Bob Bell, biology professor at University of Wisconsin-Stevens Point, recruits students for a 2 to 6 a.m. call center shift annually. He started answering phones in 1994 with the “Trivia Park” contest, recruited his father-in-law the next year for “The Six Million Dollar Contest,” then got the idea for Doctor Bob’s Budding Botanists,” the group he handles each year now for the entire four-hour shift.
There is a sense of pressure and one of relief when it’s over, in fact the entire group breaks into applause realizing they have completed “something this cool,” he said.
Memories still reach to today’s approach and feelings, he said.
“The pressure I felt running my first shift as head operator in 1996,” Bell said. “Oz and Eck sit right there opposite the head operator, and it all seems like it’s such a serious, no-room-for-error sort of environment.
“There are calls to the complaint line – are any of them about an answer interpretation I made, did one of my kids screw up? – and you see Oz and Eck lean over and grumble something while they look out at me … very scary,” he said. “Still get that feeling 20 years out, but I know those two clowns well enough now to just talk to them.”
Bell keeps coming back because he knows the contest is a huge part of this small community, and it is part of what makes Stevens Point so large.
“I want to bridge the town-gown dichotomy and help tie the school to the comunity in an inventive, engaging and memorable experience,” Bell said. “Plus, it’s really cool to be able to say I’ve played a part in helping the contest prosper, and it’s gotten me into some friendly conversations with unexpected people in unfamiliar places over the years.
“I wish more people could see and appreciate the incredible amount of work done by Oz, Eck and especially the student staff in the radio station,” he said. “It’s a ton of work.”

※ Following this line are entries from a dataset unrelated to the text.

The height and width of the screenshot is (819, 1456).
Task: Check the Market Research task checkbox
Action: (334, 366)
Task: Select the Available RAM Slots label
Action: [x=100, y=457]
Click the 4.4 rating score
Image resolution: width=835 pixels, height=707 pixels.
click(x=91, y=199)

But it’s all worth it, the volunteers say, no matter the hours or the small parts behind the scenes that they are privy to as the public – across the country – listens, researches and attempts to answer the hundreds of questions throughout the weekend.
“My favorite part of volunteering is just being there with everyone enjoying the music, being baffled by the complexity of the questions and then sometimes actually knowing an answer without looking it up,” Shell said. “But I don’t know that there is just one part that is best.

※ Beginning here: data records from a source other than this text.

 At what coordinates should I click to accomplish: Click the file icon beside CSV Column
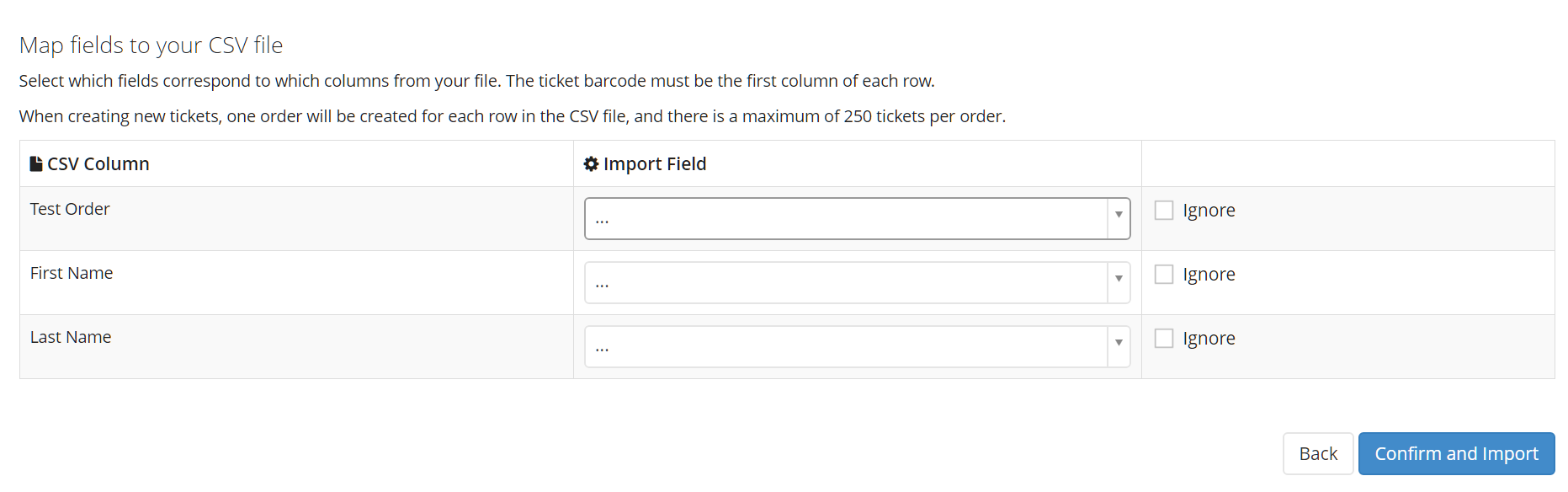click(x=36, y=163)
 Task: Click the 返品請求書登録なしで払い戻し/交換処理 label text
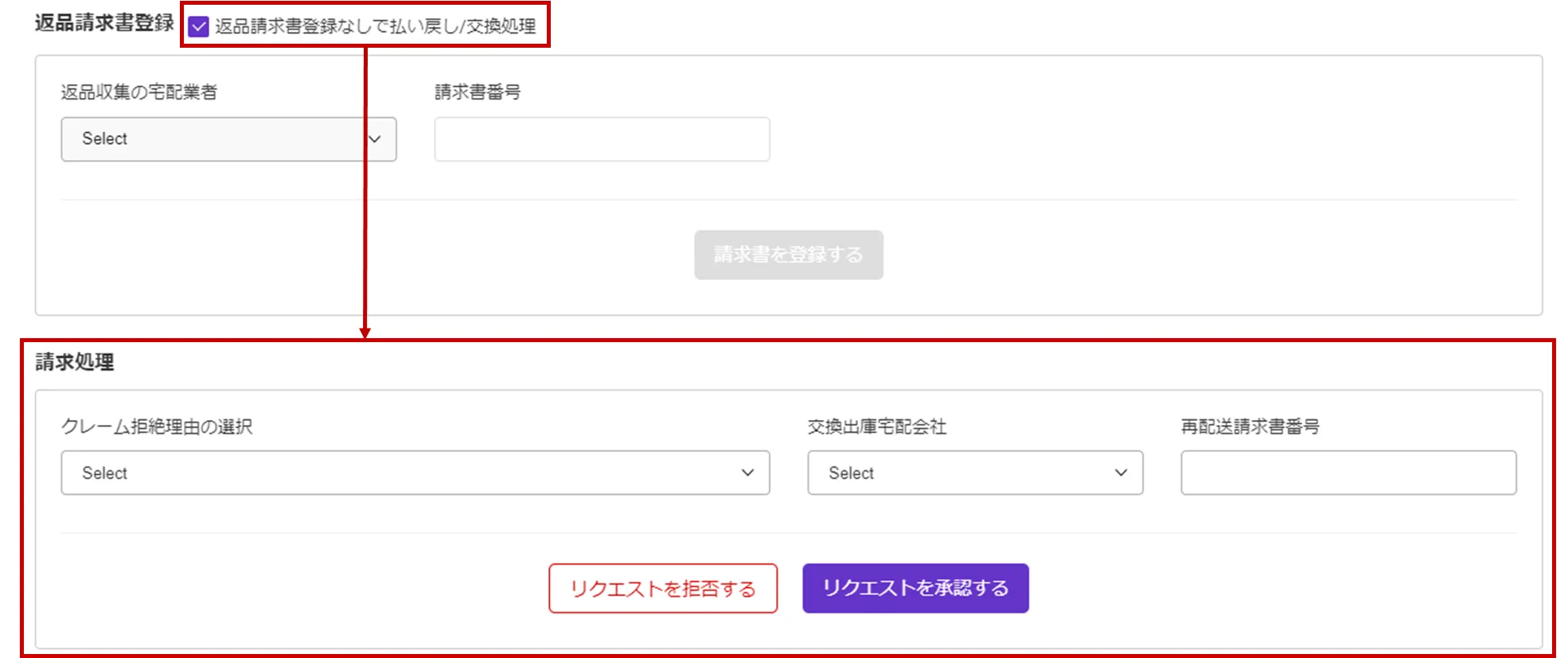tap(375, 26)
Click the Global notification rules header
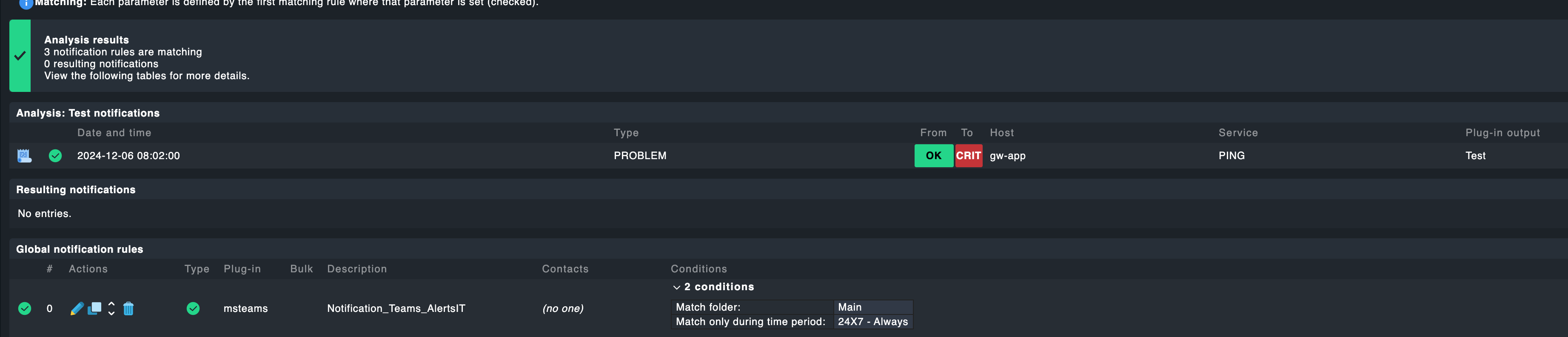 point(80,249)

“It’s the fun, the friends, the Trivia family, the food, so much laughter … it’s sleep deprivation and caffeine buzzes and food comas, it’s tradition and knowing that we are all there for the same reason,” she said.
“Our little town brings together all these great people, both locally and globally with those who stream online, and the businesses for this weekend to support the radio station. It’s just such a great testament of this area and what this contest means,” Shell said.